Frank Berger @, Wassenberg, Mittwoch, 01. Februar 2012, 09:02 (vor 5338 Tagen) @ FranzS.
bearbeitet von Frank Berger, Mittwoch, 01. Februar 2012, 10:36

Wenn ich Unda maris richtig verstanden habe, ging es darum, ob ein Architekt nachweislich an der Planung der Orgel beteiligt war. Der Text im Walcker-Prospekt gibt dazu aber leider gar nichts her.
Auch in der Festschrift zu 50 Jahre Matthäikirche schreibt die damalige Kantorin Wiltrud Fuchs
(über deren Konzert in der Johanneskirche Clemens Schäfer kürzlich berichtet hat) nur, dass der Architekt Rosskotten "die Empore für Chor und Orchester ausreichend bemessen und auch die nötigen Nebenräume hinter der Orgel nicht vergessen" habe. Ob er an der Planung der Orgel bzw. des Prospektes beteiligt war, steht da leider nicht, auch nicht bei O.G.Blarr, der in seinem Buch über die Orgelstadt Düsseldorf nur schreibt: "Die Prospektgestaltung der Matthäiorgel war ausgesprochen modern und bewußt zur modernen Kirche erfunden, die Bauhaustendenzen und neue Sachlichkeit widerspiegelt."

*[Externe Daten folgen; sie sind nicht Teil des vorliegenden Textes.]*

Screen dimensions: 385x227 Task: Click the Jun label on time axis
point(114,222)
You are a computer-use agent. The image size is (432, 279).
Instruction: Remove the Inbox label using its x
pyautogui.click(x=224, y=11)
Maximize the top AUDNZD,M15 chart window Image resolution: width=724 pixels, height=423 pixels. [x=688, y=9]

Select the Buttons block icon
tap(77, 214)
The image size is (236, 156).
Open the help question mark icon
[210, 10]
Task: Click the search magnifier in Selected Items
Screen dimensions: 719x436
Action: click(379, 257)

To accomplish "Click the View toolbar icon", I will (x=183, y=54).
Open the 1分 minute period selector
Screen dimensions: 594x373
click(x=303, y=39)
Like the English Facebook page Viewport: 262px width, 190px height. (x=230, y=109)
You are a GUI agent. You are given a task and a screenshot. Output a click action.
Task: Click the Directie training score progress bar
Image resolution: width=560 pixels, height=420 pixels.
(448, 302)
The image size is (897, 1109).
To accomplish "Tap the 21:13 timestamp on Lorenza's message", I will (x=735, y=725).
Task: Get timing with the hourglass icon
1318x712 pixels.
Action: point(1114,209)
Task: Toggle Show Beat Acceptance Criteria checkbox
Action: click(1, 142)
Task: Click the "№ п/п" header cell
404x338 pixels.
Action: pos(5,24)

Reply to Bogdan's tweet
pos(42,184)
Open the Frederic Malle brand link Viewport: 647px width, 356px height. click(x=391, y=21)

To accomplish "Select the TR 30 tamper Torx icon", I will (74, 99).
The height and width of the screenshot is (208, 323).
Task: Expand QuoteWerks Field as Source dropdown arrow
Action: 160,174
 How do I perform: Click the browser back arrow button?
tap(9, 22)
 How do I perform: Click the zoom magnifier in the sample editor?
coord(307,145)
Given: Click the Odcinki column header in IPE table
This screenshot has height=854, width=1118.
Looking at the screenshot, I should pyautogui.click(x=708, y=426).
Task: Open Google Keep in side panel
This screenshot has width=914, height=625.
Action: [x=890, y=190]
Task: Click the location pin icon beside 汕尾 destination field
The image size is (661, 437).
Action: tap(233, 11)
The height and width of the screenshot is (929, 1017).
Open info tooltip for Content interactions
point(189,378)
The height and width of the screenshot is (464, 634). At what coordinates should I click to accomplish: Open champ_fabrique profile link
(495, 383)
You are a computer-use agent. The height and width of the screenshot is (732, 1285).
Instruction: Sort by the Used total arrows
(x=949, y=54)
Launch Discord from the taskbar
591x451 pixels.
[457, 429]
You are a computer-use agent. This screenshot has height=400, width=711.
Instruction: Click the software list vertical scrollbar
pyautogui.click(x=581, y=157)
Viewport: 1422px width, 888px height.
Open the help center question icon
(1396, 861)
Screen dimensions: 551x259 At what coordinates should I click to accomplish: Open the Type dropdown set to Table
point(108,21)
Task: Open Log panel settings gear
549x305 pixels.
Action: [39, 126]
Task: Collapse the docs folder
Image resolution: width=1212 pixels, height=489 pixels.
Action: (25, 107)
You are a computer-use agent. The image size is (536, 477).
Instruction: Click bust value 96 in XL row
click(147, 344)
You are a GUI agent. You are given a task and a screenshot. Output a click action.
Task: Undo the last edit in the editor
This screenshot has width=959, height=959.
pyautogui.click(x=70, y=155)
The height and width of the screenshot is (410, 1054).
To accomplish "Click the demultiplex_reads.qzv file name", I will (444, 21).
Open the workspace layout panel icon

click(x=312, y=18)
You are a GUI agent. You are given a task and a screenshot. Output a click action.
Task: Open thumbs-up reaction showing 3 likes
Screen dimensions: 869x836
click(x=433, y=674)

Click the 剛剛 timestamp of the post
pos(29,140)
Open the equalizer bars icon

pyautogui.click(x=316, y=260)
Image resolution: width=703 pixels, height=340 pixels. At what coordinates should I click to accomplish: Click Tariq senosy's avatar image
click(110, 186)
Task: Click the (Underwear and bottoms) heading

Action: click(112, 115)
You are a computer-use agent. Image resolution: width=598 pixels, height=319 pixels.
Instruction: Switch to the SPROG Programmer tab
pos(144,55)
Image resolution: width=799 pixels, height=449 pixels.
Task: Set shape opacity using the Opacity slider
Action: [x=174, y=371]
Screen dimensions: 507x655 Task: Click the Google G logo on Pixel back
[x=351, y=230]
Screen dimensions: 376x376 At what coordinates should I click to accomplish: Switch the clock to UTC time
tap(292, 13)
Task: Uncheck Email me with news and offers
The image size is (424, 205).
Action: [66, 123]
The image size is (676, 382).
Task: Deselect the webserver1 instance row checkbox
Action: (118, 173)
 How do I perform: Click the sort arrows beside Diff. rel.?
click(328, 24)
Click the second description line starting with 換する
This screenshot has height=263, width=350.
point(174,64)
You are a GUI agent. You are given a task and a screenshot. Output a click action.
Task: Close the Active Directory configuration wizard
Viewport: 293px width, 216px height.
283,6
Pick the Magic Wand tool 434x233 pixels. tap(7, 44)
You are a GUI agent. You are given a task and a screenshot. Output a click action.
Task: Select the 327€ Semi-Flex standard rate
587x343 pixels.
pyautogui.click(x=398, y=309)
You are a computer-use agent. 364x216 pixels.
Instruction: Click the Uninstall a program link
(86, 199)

In der zitierten Festschrift ist auch ein Beitrag des Architekten Rosskotten zum Bau der Kirche abgedruckt, in dem es über die Orgel lapidar heißt: "Als architektonische Gegenwirkung zu Altar und Kanzel baut sich in mächtigen Vertikalen auf der ihnen gegenüberliegenden Wand die Orgel auf. Mit ihren 68 Stimmen ist sie die größte Orgel der Düsseldorfer Gemeinde."